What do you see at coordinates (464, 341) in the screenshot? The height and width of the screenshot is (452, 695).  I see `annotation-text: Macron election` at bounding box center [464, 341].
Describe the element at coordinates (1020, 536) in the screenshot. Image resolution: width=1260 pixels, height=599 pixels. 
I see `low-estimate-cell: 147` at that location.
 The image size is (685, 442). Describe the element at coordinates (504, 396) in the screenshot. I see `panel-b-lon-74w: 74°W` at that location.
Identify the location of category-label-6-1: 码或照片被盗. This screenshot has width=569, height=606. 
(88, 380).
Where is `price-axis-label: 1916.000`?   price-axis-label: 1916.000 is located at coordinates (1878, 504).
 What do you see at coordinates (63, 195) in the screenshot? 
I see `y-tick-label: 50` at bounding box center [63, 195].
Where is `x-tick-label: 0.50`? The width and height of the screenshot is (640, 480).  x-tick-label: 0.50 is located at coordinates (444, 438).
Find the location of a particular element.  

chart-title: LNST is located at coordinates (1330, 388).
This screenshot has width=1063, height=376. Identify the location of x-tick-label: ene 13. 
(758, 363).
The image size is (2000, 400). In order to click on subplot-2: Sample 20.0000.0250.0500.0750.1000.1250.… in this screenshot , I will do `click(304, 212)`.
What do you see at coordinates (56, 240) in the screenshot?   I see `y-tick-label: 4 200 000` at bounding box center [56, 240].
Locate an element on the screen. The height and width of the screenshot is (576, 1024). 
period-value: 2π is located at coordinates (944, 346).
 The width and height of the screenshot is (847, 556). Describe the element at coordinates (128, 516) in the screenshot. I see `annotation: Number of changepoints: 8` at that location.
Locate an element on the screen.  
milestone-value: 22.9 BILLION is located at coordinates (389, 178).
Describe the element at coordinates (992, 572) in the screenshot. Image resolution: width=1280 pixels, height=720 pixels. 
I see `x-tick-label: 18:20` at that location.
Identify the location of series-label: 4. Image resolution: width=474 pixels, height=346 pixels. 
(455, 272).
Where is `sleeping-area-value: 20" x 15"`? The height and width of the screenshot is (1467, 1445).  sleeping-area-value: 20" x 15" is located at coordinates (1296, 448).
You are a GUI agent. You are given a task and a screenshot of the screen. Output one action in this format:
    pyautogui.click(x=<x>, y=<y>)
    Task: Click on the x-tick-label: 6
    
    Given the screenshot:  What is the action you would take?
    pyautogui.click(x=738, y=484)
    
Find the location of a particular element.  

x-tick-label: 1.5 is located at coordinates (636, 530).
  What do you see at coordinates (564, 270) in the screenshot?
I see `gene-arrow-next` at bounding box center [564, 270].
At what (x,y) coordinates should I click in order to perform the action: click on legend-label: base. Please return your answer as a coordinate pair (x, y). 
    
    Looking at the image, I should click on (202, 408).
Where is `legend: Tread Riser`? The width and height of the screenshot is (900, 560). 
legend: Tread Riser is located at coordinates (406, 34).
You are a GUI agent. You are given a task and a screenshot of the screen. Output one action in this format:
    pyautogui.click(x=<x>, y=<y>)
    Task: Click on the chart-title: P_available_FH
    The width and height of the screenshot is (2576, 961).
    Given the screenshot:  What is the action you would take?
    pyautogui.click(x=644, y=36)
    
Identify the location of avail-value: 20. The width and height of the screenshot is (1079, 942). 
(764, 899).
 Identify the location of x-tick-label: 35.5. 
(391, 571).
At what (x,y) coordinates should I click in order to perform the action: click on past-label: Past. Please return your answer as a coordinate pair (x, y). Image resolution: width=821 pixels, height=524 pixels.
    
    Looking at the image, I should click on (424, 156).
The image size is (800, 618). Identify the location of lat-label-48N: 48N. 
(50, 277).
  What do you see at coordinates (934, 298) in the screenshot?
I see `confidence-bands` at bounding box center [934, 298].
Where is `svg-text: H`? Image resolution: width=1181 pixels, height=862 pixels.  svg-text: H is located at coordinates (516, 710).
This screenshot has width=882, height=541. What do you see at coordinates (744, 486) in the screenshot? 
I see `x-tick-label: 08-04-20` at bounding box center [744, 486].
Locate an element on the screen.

▶ Work item
Output every item above as a numbered list, one line per entry, leaving out the blank lines.

▶ Answer for this exercise
1. What do you see at coordinates (464, 341) in the screenshot? The height and width of the screenshot is (452, 695).  I see `annotation-text: Macron election` at bounding box center [464, 341].
2. Describe the element at coordinates (1020, 536) in the screenshot. Image resolution: width=1260 pixels, height=599 pixels. 
3. I see `low-estimate-cell: 147` at that location.
4.  The image size is (685, 442). Describe the element at coordinates (504, 396) in the screenshot. I see `panel-b-lon-74w: 74°W` at that location.
5. Identify the location of category-label-6-1: 码或照片被盗. This screenshot has width=569, height=606. 
6. (88, 380).
7. Where is `price-axis-label: 1916.000`?   price-axis-label: 1916.000 is located at coordinates (1878, 504).
8.  What do you see at coordinates (63, 195) in the screenshot? 
9. I see `y-tick-label: 50` at bounding box center [63, 195].
10. Where is `x-tick-label: 0.50`? The width and height of the screenshot is (640, 480).  x-tick-label: 0.50 is located at coordinates (444, 438).
11. Find the location of a particular element.  
12. chart-title: LNST is located at coordinates (1330, 388).
13. This screenshot has width=1063, height=376. Identify the location of x-tick-label: ene 13. 
14. (758, 363).
15. The image size is (2000, 400). In order to click on subplot-2: Sample 20.0000.0250.0500.0750.1000.1250.… in this screenshot , I will do `click(304, 212)`.
16. What do you see at coordinates (56, 240) in the screenshot?   I see `y-tick-label: 4 200 000` at bounding box center [56, 240].
17. Locate an element on the screen. The height and width of the screenshot is (576, 1024). 
18. period-value: 2π is located at coordinates (944, 346).
19.  The width and height of the screenshot is (847, 556). Describe the element at coordinates (128, 516) in the screenshot. I see `annotation: Number of changepoints: 8` at that location.
20. Locate an element on the screen.  
21. milestone-value: 22.9 BILLION is located at coordinates (389, 178).
22. Describe the element at coordinates (992, 572) in the screenshot. Image resolution: width=1280 pixels, height=720 pixels. 
23. I see `x-tick-label: 18:20` at that location.
24. Identify the location of series-label: 4. Image resolution: width=474 pixels, height=346 pixels. 
25. (455, 272).
26. Where is `sleeping-area-value: 20" x 15"`? The height and width of the screenshot is (1467, 1445).  sleeping-area-value: 20" x 15" is located at coordinates (1296, 448).
27. You are a GUI agent. You are given a task and a screenshot of the screen. Output one action in this format:
28.     pyautogui.click(x=<x>, y=<y>)
29.     Task: Click on the x-tick-label: 6
30.     Given the screenshot:  What is the action you would take?
31.     pyautogui.click(x=738, y=484)
32. Find the location of a particular element.  
33. x-tick-label: 1.5 is located at coordinates (636, 530).
34.   What do you see at coordinates (564, 270) in the screenshot?
35. I see `gene-arrow-next` at bounding box center [564, 270].
36. At what (x,y) coordinates should I click in order to perform the action: click on legend-label: base. Please return your answer as a coordinate pair (x, y). 
37.     Looking at the image, I should click on (202, 408).
38. Where is `legend: Tread Riser`? The width and height of the screenshot is (900, 560). 
39. legend: Tread Riser is located at coordinates (406, 34).
40. You are a GUI agent. You are given a task and a screenshot of the screen. Output one action in this format:
41.     pyautogui.click(x=<x>, y=<y>)
42.     Task: Click on the chart-title: P_available_FH
43.     The width and height of the screenshot is (2576, 961).
44.     Given the screenshot:  What is the action you would take?
45.     pyautogui.click(x=644, y=36)
46. Identify the location of avail-value: 20. The width and height of the screenshot is (1079, 942). 
47. (764, 899).
48.  Identify the location of x-tick-label: 35.5. 
49. (391, 571).
50. At what (x,y) coordinates should I click in order to perform the action: click on past-label: Past. Please return your answer as a coordinate pair (x, y). Image resolution: width=821 pixels, height=524 pixels.
51.     Looking at the image, I should click on (424, 156).
52. The image size is (800, 618). Identify the location of lat-label-48N: 48N. 
53. (50, 277).
54.   What do you see at coordinates (934, 298) in the screenshot?
55. I see `confidence-bands` at bounding box center [934, 298].
56. Where is `svg-text: H`? Image resolution: width=1181 pixels, height=862 pixels.  svg-text: H is located at coordinates (516, 710).
57. This screenshot has width=882, height=541. What do you see at coordinates (744, 486) in the screenshot? 
58. I see `x-tick-label: 08-04-20` at bounding box center [744, 486].
59. Locate an element on the screen.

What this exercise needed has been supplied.